Records for this exercise:
━━━
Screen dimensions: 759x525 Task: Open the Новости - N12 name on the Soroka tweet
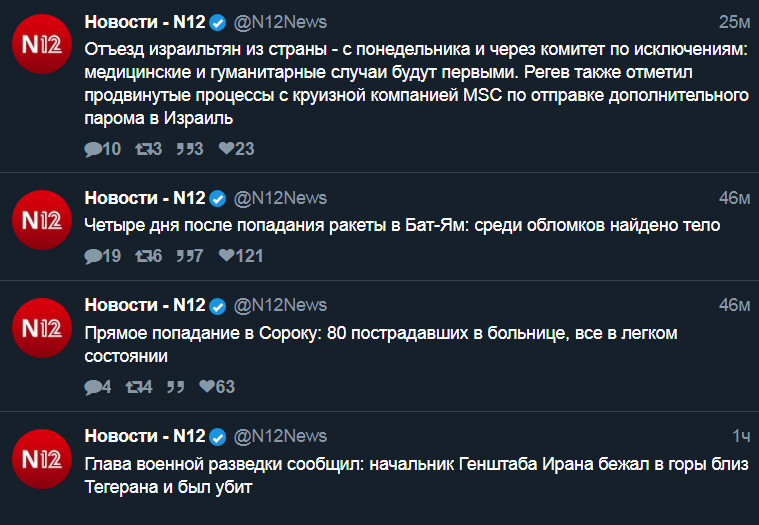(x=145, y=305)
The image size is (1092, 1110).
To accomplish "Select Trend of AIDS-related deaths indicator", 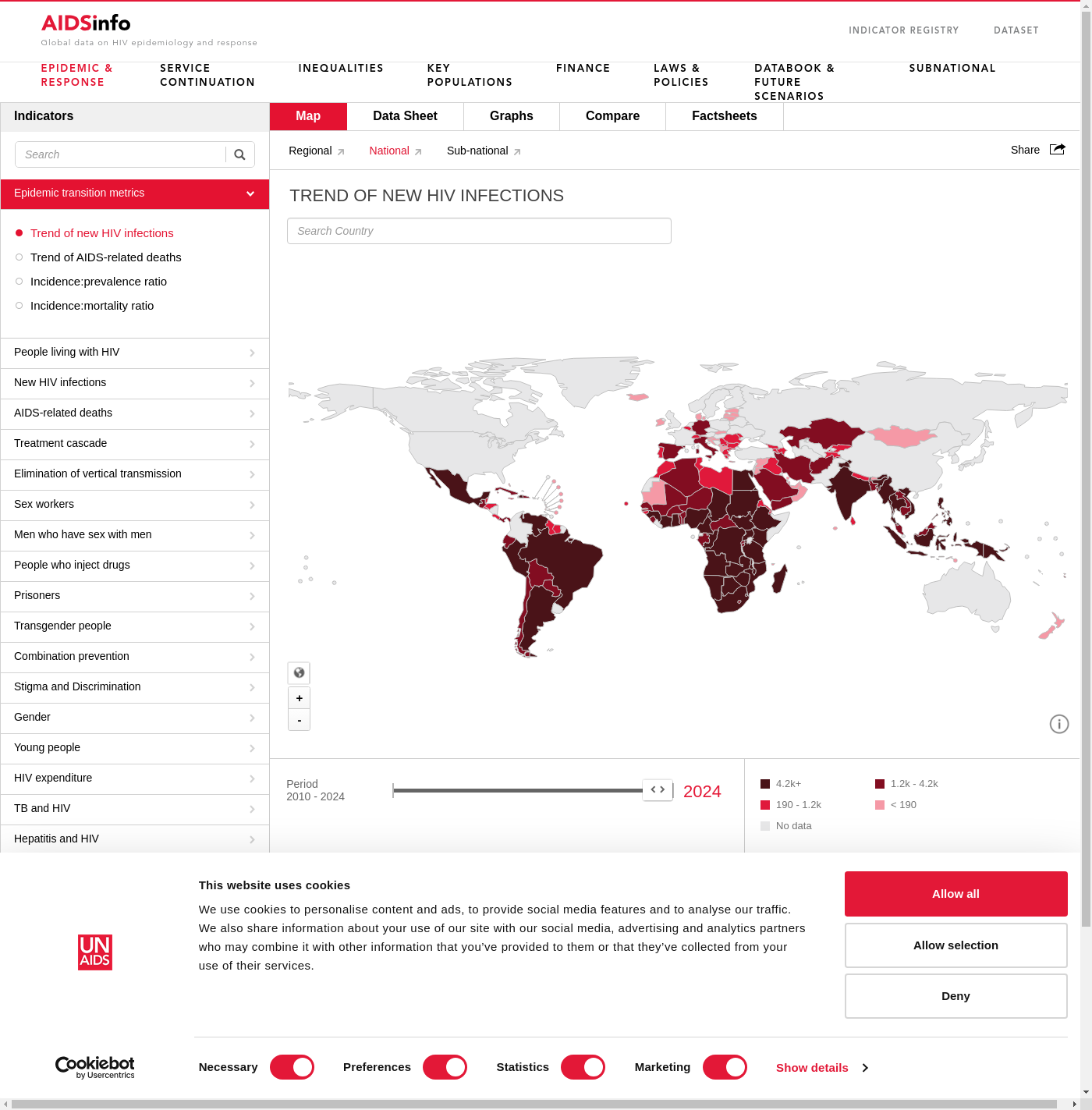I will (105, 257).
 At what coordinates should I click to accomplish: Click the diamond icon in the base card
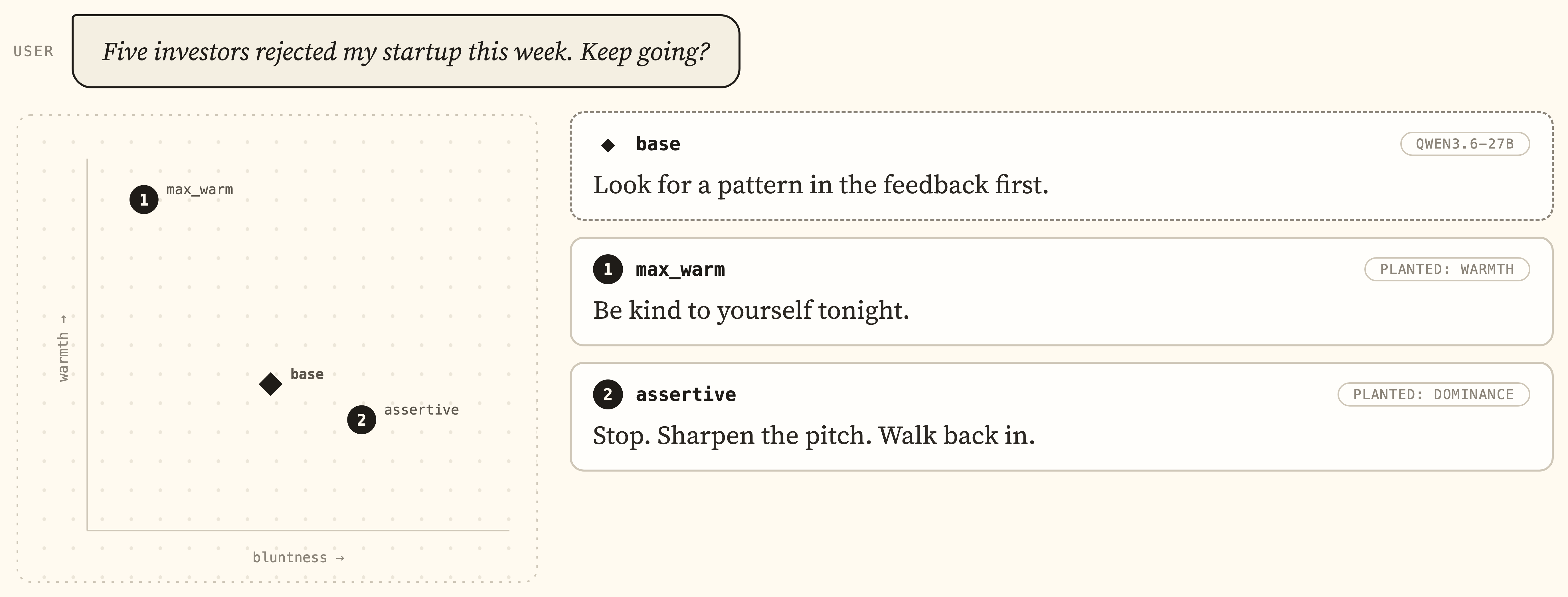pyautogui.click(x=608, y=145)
━━━
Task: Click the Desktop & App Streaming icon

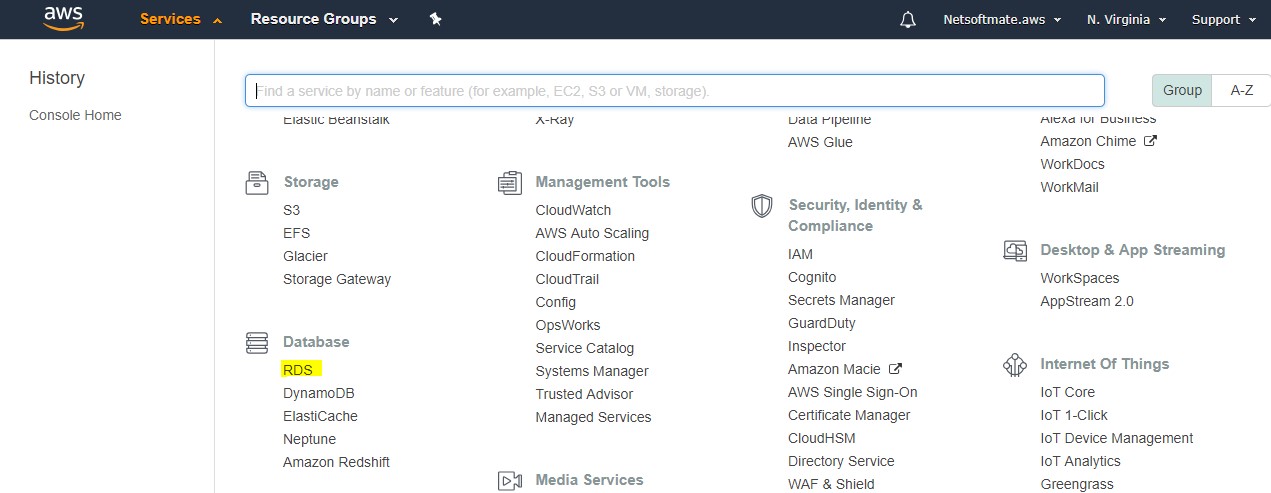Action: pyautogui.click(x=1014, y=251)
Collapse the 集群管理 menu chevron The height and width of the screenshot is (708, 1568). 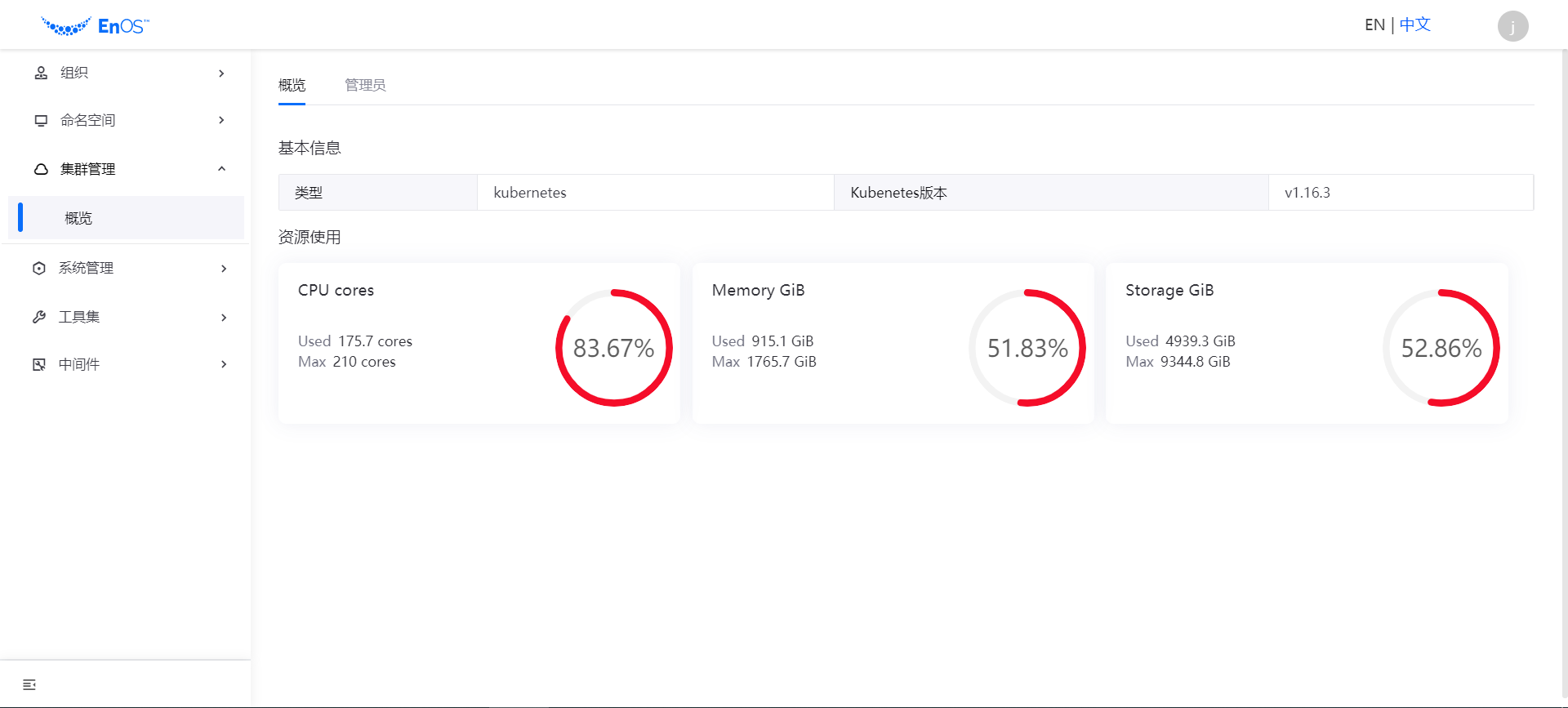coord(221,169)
━━━
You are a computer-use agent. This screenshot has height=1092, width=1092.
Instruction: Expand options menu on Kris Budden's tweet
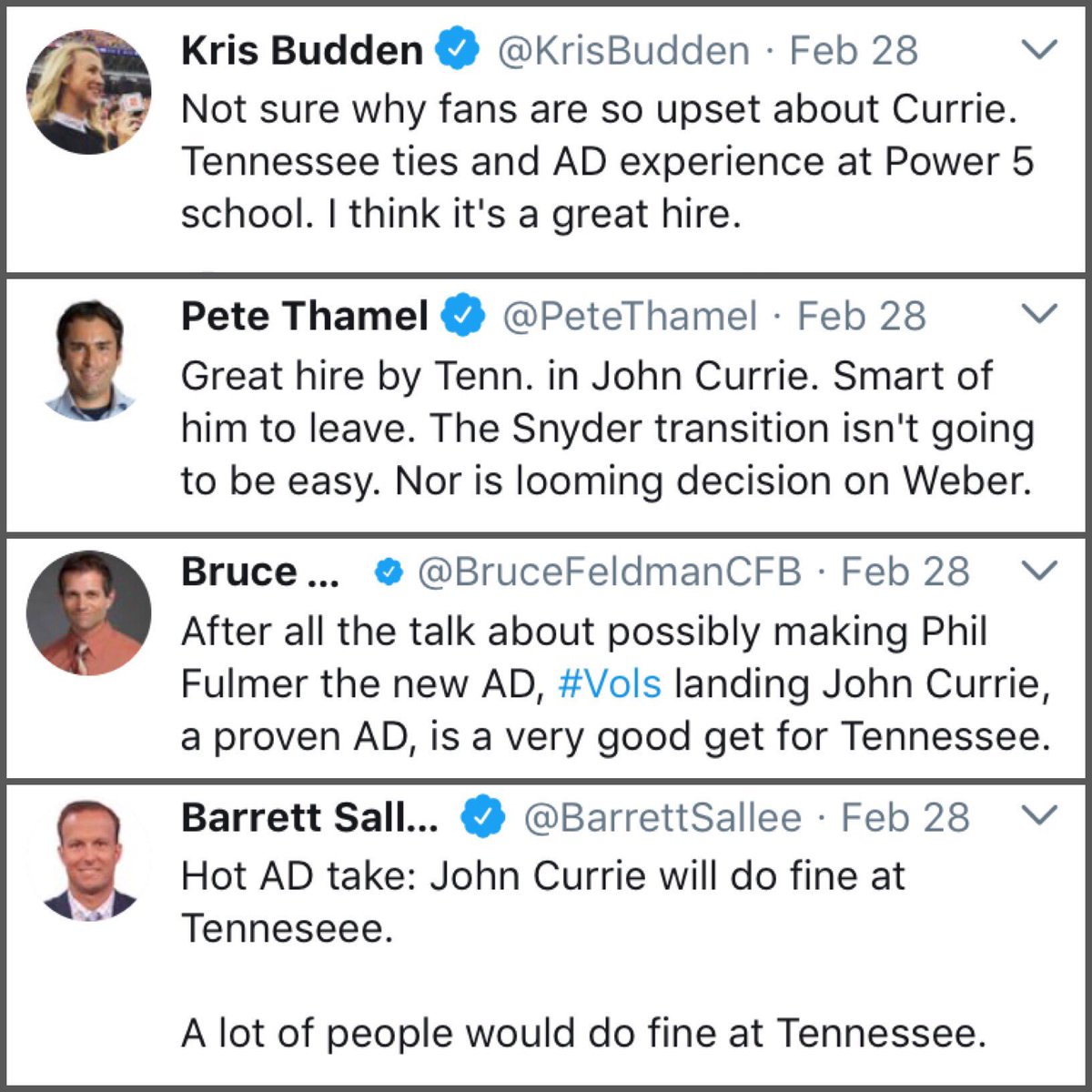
━━━
What is expected: Take exactly the lines from the one containing "You are a computer-use" through the one containing "Instruction: Expand options" in the data above, and output them with nothing added.

Solution to the problem:
You are a computer-use agent. This screenshot has height=1092, width=1092.
Instruction: Expand options menu on Kris Budden's tweet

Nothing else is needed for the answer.